- Work required
For each line below that includes the word "computer", make a copy.

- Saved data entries
====
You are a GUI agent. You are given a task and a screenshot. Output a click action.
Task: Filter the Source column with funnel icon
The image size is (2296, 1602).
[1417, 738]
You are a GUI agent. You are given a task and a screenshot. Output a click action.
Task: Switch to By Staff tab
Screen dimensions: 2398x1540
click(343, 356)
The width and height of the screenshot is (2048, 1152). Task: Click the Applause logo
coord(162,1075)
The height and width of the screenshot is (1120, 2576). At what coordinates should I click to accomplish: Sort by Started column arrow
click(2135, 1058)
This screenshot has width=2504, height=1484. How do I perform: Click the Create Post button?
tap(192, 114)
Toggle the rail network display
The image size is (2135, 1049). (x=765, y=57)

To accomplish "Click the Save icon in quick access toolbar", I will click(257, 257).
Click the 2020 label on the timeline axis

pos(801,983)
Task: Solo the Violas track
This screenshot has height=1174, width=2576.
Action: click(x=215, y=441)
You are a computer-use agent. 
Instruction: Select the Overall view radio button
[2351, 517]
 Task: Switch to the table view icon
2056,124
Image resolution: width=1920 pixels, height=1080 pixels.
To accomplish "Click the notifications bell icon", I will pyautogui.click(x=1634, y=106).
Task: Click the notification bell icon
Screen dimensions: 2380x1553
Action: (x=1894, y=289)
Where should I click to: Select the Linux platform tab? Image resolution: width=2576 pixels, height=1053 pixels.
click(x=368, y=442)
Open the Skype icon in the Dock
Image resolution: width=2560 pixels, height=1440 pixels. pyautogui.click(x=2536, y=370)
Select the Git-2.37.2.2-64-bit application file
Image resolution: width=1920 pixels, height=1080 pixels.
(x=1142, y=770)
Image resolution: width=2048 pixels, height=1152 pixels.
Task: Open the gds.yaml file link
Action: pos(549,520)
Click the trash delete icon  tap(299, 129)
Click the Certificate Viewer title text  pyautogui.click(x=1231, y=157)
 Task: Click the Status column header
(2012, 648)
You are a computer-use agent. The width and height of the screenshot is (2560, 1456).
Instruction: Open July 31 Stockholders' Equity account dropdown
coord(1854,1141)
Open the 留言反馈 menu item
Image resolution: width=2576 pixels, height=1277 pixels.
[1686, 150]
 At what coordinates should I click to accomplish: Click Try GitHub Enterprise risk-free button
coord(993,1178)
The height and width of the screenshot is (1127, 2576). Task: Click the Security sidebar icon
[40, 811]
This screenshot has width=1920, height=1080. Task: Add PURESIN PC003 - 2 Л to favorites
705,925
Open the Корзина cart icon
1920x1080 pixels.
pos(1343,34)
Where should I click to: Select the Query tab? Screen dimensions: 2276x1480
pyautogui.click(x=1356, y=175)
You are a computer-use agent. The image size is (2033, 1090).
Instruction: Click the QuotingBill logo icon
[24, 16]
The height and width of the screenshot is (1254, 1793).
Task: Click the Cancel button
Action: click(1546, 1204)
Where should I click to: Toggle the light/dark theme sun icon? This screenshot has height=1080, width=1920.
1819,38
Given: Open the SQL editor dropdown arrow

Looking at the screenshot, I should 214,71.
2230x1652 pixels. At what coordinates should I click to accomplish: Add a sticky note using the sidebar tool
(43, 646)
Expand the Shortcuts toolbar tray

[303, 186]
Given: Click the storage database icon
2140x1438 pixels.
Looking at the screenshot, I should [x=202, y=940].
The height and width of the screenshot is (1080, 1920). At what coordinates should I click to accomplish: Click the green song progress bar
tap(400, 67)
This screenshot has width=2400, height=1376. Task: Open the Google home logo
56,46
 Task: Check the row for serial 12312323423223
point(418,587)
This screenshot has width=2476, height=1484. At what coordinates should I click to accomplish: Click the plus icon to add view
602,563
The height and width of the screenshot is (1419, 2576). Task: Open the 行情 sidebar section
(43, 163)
====
- Result of the task
You are a computer-use agent. 
You are a computer-use agent. The width and height of the screenshot is (2560, 1456).
You are a computer-use agent. The image size is (2033, 1090).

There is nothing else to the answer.